*Supplied records*
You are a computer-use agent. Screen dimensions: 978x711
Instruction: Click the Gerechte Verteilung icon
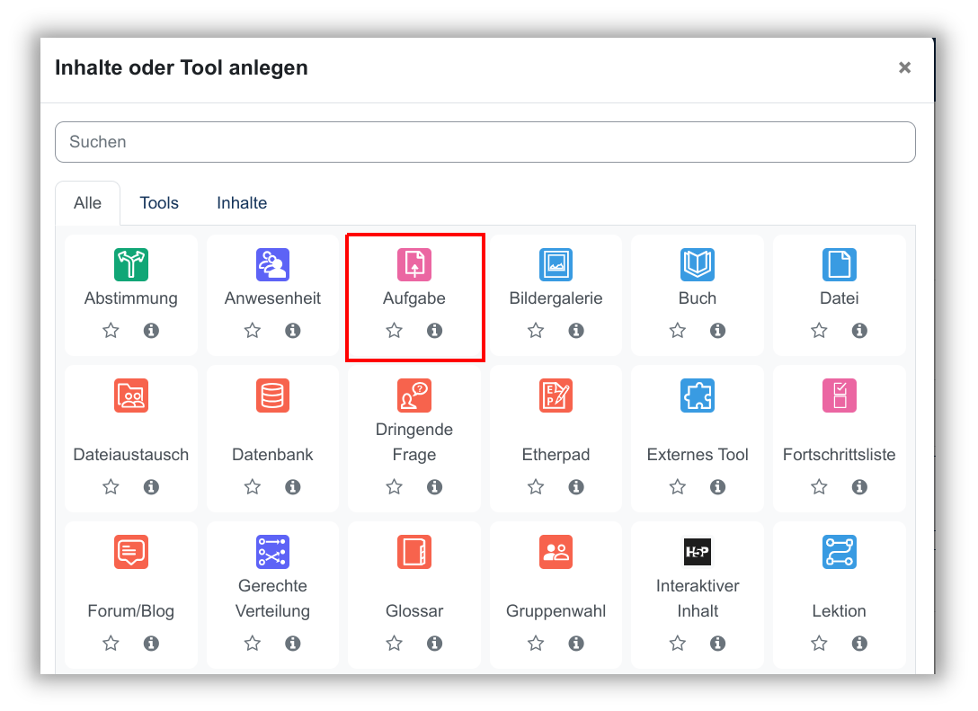[x=272, y=552]
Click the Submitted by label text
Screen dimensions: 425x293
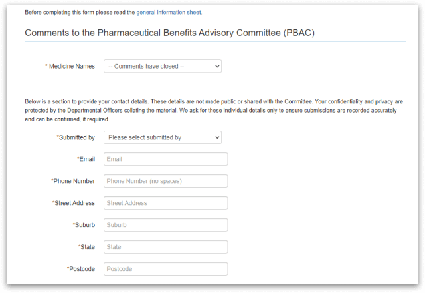coord(76,137)
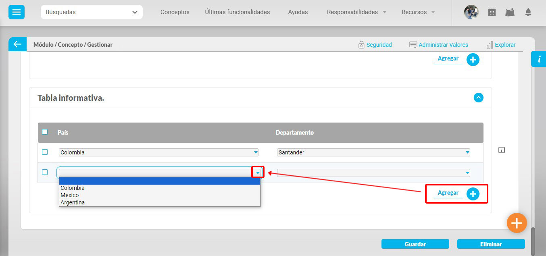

*Written request*
Reproduce the listing above with every occurrence of "Screen dimensions" switched to "Viewport size" and everything else unchanged. Omit the pictures from your output.

*Solution to the problem*
You are a computer-use agent. Viewport size: 978x711
Instruction: Click the Gerechte Verteilung icon
[x=272, y=552]
Click the Submitted by label text
Viewport size: 425x293
coord(76,137)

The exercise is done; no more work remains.